A paradox exists in the world of AI development: the more automation tools are created, the more routine work remains for the developers themselves. Reports, data analysis, repetitive tasks – none of this disappears, even when you're part of one of the industry's most advanced teams.
This is the exact situation an engineer from the GitHub Copilot Applied Science team faced. His job is to improve GitHub Copilot, an AI-powered code-writing tool. Part of this work turned out to be quite mechanical. So he decided, «If I work with agents, why not assign an agent to do what's taking up my time?»
What an «Agent» Means in This Context
Before we continue, it's worth clarifying a term. In the context of AI, an agent is not just a chatbot that answers questions. It's a system that knows how to act: run code, access files, execute a sequence of steps, check the results, and correct them if necessary. Simply put, an agent is an AI you can give a task to, not just a question.
An approach called agent-driven development is gaining popularity in software development today. The idea is that instead of manually writing every line of code, a developer describes the task, and the agent takes on a significant portion of its implementation.
The Agent That Created an Agent
In the case described, the author used AI-assisted coding tools – specifically, GitHub Copilot's agent mode capabilities – to write his own scripts and small automated systems. These systems, in turn, took over some of his everyday work tasks.
It sounds a bit recursive – and it is. An agent helps write another agent that automates the work of the person creating agents. But this experience proved to be particularly insightful, as the author observed the process from the inside and could clearly see where the AI performed well and where it didn't.

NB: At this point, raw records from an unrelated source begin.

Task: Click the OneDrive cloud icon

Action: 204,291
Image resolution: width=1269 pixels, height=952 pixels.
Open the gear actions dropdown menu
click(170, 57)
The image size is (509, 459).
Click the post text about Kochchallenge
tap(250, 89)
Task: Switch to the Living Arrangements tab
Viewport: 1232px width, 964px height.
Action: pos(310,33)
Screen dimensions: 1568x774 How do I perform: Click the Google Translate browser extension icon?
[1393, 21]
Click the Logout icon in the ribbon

What Practical Work with an AI Agent Teaches You
One of the main takeaways is that the quality of the task is more important than the quality of the prompt. Many people think the key to working with AI is formulating the right prompt. While that's important, it's even more crucial to properly break down the task. If a task is too vague or too large, the agent starts to «fantasize» or produces something that's close to what's needed, but not quite right.
When a task is well-structured – with clear inputs, an expected outcome, and understandable constraints – the agent performs significantly better. This, by the way, also holds true for human employees. It just becomes particularly obvious with AI because it won't ask clarifying questions the way a person would.
Iteration: Not a Flaw, but a Feature
The second important lesson has to do with expectations. Working with an AI agent is not a case of «write a prompt, get a finished product.» It's an iterative process: you try something, review the result, refine the task, and try again.
In a sense, it's like working with a junior developer who is very fast but needs clear instructions and supervision. The author notes that he started treating his interaction with the agent as a collaboration rather than just issuing commands. This changed both his approach and the result.
When the Agent Succeeds and When It Fails
There are tasks that AI agents handle with great confidence: writing boilerplate code, processing data according to predefined rules, generating documentation, and performing sequences of similar operations. The time saved here is real and tangible.
But there are areas where the agent is still unreliable. These include tasks with vague success criteria or situations that require making a non-obvious decision based on unwritten context. Or cases where an error in the middle of a sequence of actions quietly «propagates» – and the result looks plausible but turns out to be incorrect.
This is precisely why oversight of the result remains with the human. Automation doesn't eliminate review – it simply shifts the focus from «doing» to «reviewing and guiding.»
What This Means for Those Who Work with Code
The experience described in this case is interesting not as a success story of a specific engineer, but as an illustration of a broader shift in how software development is approached.
Tools like GitHub Copilot have been helping write code line by line for quite some time. But now, the focus is shifting toward more autonomous work: an agent can take on a task, write the code, run tests, fix errors, and return a finished result. The human, in this process, acts more as a task manager and reviewer than an executor.
This changes not only the tools but also the key skills required. The ability to clearly formulate tasks, decompose complex problems, ask the right questions, and critically evaluate the outcome is becoming more important than just knowing the syntax of a specific programming language.
Open Questions
Of course, not everything is smooth sailing, and the author admits this. It remains unclear how well this approach scales to larger, more complex projects. An agent that excels at a small, self-contained task may struggle with a large codebase that has a long history and intricate dependencies.
There is also the question of the code quality the agent generates: it may function correctly but be hard to read or difficult to maintain. This might not be an immediate problem, but it could become one a year later when someone else has to understand that code.
Finally, there's the broader question of how the developer's role is changing. If the agent takes on more and more routine coding, what's left for the human? Judging by this experience, what remains is the most difficult part: understanding context, making decisions in uncertain conditions, and being responsible for the final result.
This, perhaps, is the main conclusion: AI agents don't replace thinking. They free us from routine work so that we can do more thinking.